» **ASSIGNMENT**: Look through the lines below, find those with the word "agent", and copy them.
──────
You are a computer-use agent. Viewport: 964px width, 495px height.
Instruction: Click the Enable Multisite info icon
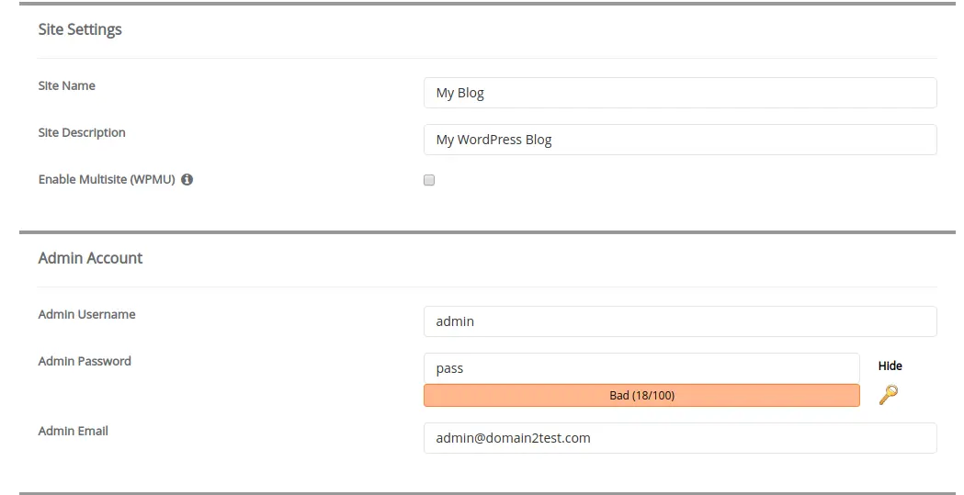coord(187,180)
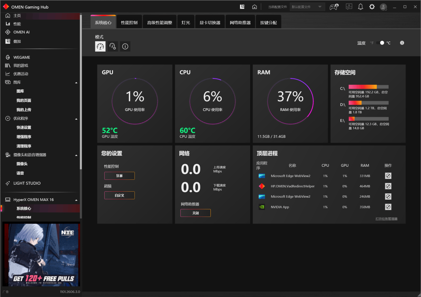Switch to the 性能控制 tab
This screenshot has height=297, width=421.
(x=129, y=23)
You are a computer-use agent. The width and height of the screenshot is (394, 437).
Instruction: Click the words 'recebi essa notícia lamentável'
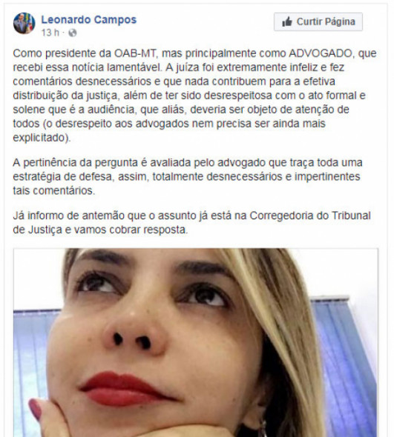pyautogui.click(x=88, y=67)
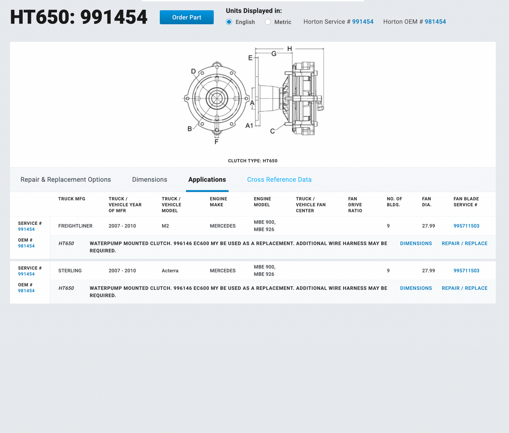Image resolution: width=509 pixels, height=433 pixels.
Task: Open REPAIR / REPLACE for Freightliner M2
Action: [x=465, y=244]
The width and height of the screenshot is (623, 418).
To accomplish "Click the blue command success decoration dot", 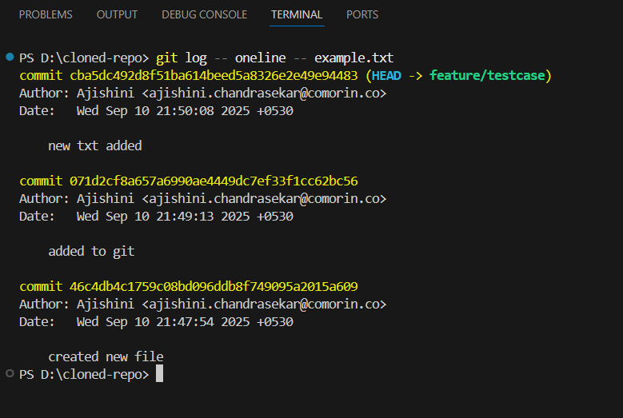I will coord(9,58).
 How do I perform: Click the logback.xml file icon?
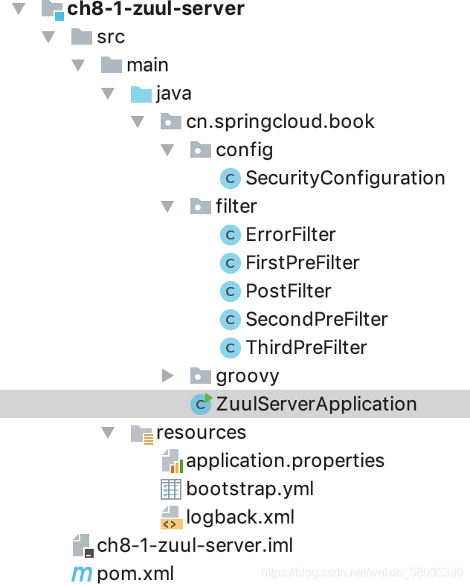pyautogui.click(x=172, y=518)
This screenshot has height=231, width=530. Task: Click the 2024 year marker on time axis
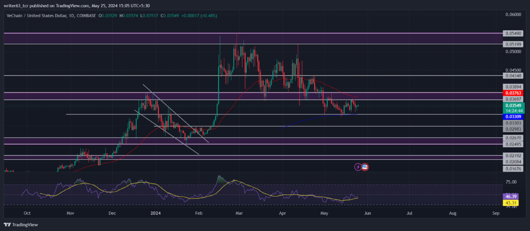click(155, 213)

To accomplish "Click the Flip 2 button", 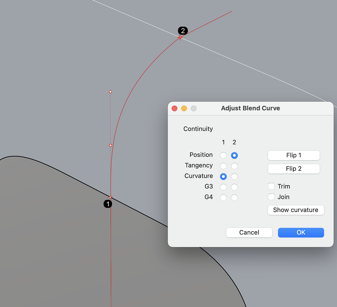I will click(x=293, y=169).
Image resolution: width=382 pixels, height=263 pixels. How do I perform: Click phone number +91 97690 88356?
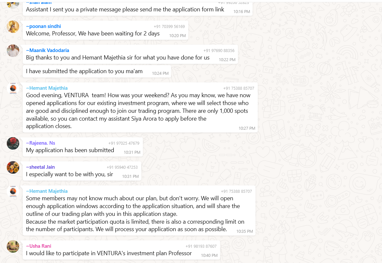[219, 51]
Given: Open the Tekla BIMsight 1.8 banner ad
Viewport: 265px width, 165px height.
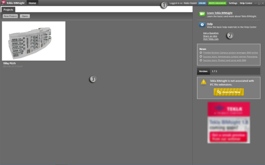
──────
» **ANSWER AREA**:
You are a computer-use agent. Viewport: 964px width, 495px height.
You are a computer-use agent. The width and height of the screenshot is (394, 437).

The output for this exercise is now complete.